* **WORK ITEM**:
Copy each line of the records that holds the string "alourdit".

* **INFORMATION PROVIDED**:

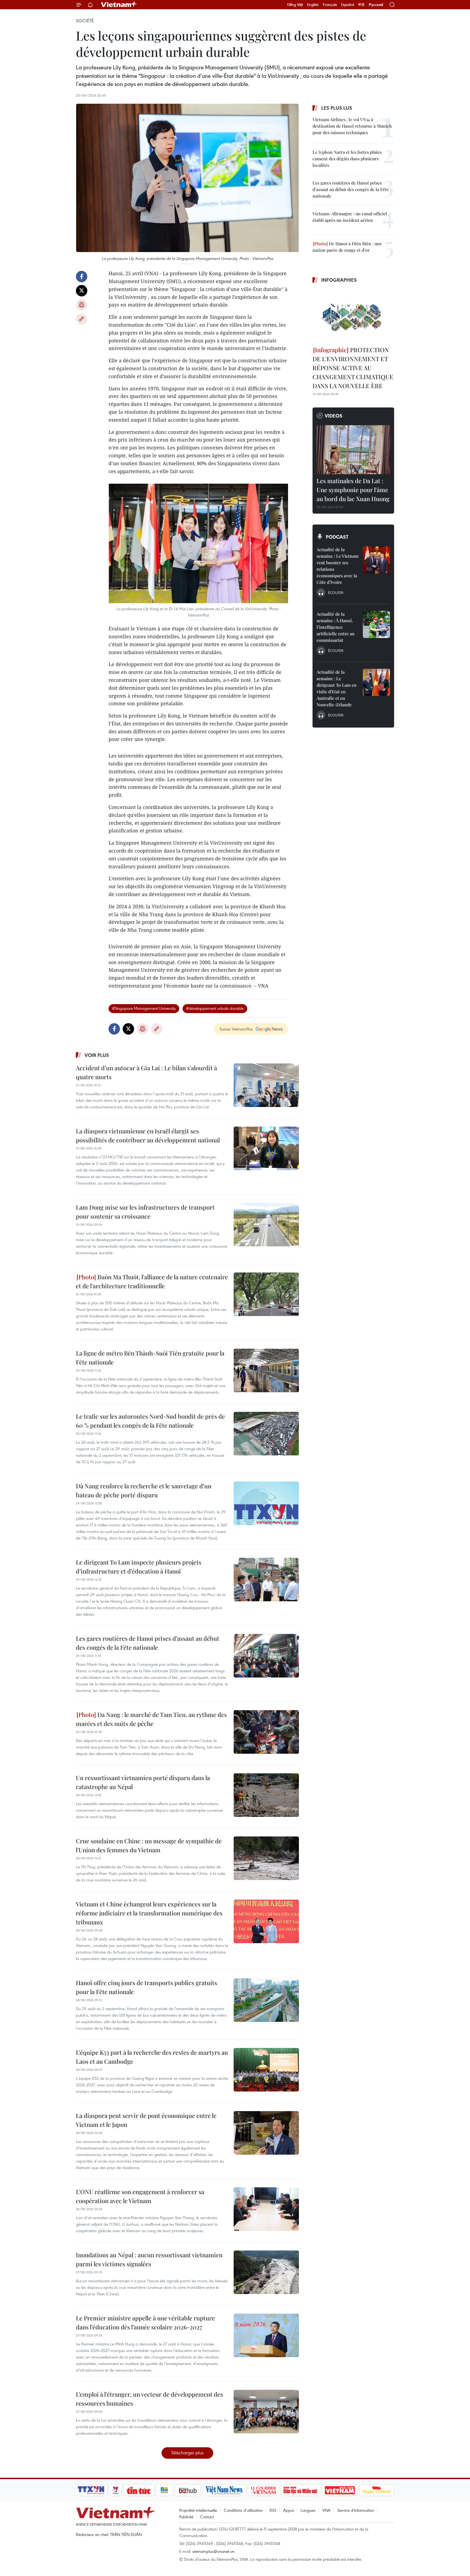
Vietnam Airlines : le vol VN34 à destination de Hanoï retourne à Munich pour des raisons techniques (352, 125)
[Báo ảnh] (340, 2490)
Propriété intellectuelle (198, 2510)
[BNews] (164, 2490)
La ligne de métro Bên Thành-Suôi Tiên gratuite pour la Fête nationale (150, 1357)
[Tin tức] (138, 2490)
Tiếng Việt (295, 4)
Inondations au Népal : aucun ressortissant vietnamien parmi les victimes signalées (149, 2259)
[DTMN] (300, 2490)
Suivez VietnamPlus (236, 1029)
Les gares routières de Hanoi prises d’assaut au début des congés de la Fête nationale (147, 1642)
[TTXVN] (91, 2490)
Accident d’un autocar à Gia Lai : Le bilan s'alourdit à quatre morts (146, 1072)
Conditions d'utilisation (243, 2510)
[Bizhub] (188, 2490)
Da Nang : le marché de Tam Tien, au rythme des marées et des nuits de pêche (151, 1719)
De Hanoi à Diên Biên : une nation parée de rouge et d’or (347, 247)
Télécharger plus (187, 2452)
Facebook (81, 276)
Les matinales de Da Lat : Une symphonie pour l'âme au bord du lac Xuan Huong (353, 490)
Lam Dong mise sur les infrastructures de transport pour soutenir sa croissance (145, 1211)
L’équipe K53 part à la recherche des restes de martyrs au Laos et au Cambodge (152, 2056)
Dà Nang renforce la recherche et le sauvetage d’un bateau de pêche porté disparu (143, 1490)
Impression (81, 305)
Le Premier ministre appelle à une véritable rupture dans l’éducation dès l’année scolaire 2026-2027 (145, 2322)
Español (347, 4)
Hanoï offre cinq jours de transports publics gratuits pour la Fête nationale (146, 1987)
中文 (361, 5)
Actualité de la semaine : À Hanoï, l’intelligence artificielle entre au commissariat (335, 627)
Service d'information (355, 2510)
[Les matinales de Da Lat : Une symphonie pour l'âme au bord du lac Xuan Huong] (353, 449)
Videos (333, 415)
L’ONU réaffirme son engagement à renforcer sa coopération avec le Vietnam (140, 2196)
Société (85, 21)
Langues (308, 2510)
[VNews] (115, 2490)
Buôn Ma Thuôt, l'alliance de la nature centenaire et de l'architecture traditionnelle (152, 1281)
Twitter (81, 290)
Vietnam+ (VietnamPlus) (119, 5)
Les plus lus (336, 108)
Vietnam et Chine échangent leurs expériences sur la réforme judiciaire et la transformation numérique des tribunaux (149, 1913)
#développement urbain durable (215, 1008)
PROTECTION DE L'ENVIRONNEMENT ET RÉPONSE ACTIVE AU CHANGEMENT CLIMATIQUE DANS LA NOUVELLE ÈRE (353, 368)
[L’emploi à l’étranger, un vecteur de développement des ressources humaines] (266, 2411)
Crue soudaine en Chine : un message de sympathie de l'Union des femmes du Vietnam (149, 1845)
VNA (326, 2510)
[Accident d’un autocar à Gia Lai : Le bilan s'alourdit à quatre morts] (266, 1085)
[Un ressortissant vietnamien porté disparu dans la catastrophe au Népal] (266, 1795)
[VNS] (224, 2490)
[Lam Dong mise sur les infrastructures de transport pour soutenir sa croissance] (266, 1224)
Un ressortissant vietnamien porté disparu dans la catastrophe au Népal (143, 1782)
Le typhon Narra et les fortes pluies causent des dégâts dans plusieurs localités (347, 158)
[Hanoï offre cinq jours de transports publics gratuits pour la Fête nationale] (266, 2000)
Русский (376, 5)
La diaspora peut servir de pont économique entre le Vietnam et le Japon (146, 2120)
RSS (273, 2510)
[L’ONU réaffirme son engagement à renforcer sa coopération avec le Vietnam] (266, 2209)
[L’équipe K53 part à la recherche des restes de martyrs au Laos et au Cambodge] (266, 2070)
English (313, 4)
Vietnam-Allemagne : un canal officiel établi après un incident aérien (350, 217)
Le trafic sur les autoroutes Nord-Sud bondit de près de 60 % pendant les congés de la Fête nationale (150, 1420)
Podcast (337, 536)
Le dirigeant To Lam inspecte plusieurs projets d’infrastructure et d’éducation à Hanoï (138, 1566)
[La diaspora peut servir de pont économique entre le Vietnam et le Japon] (266, 2133)
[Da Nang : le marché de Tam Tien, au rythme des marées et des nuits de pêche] (266, 1732)
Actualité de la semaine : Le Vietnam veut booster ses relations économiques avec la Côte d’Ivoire (337, 566)
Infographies (339, 280)
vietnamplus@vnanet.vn (213, 2551)
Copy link (81, 319)
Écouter (335, 592)
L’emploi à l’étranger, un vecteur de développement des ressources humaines (149, 2398)
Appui (288, 2510)
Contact (207, 2516)
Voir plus (97, 1055)
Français (330, 4)
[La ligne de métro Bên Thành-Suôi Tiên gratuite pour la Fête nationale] (266, 1370)
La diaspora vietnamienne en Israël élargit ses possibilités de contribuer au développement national (148, 1135)
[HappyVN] (376, 2490)
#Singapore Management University (144, 1008)
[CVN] (263, 2490)
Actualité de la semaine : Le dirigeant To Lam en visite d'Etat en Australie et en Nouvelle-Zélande (337, 688)
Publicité (186, 2516)
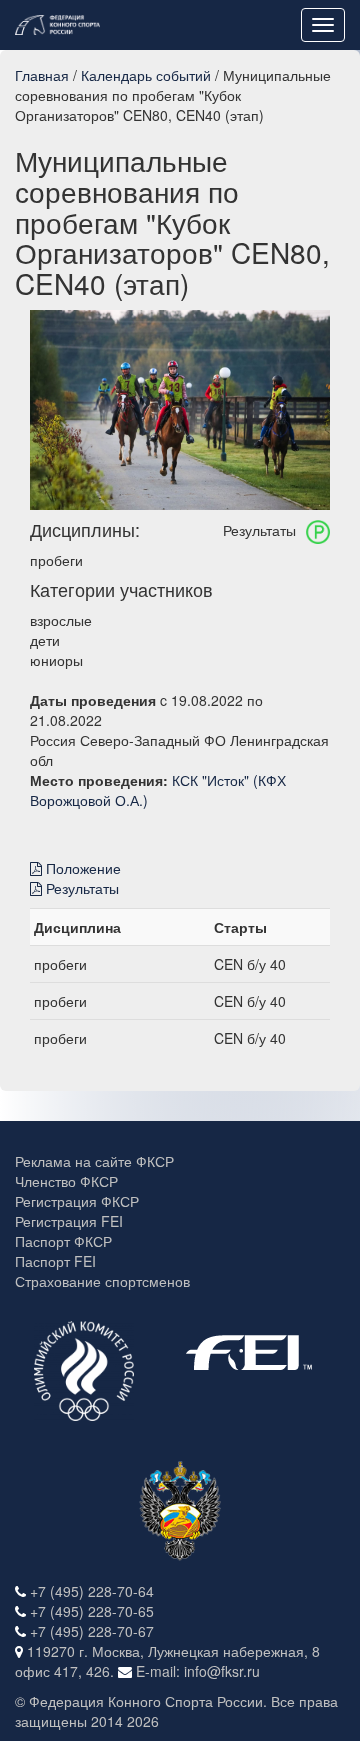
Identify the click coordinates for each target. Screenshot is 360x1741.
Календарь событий (146, 75)
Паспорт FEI (55, 1261)
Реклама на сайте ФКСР (94, 1161)
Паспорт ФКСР (63, 1241)
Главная (42, 75)
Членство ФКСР (66, 1181)
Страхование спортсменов (102, 1281)
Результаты (80, 888)
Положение (81, 868)
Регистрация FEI (69, 1221)
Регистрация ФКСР (77, 1201)
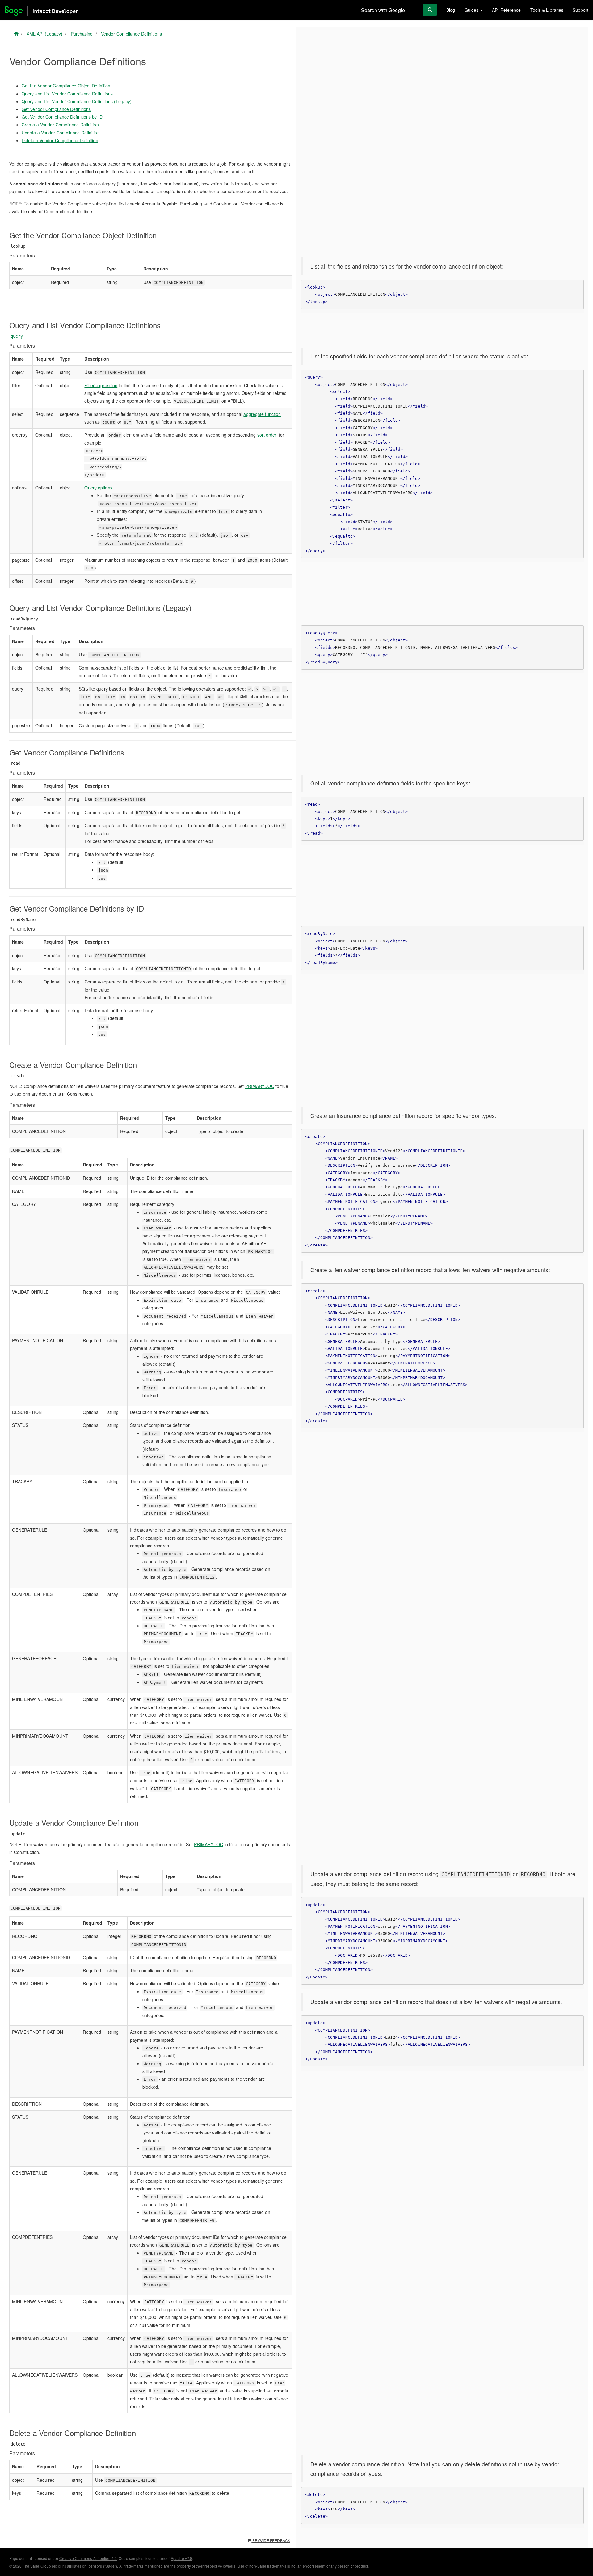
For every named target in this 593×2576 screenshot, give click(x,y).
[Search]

* **RESPONSE BELOW**:
Accident d’un autocar à Gia Lai : Le bilan s'alourdit à quatre morts (146, 1072)
[Accident d’un autocar à Gia Lai : Le bilan s'alourdit à quatre morts] (266, 1085)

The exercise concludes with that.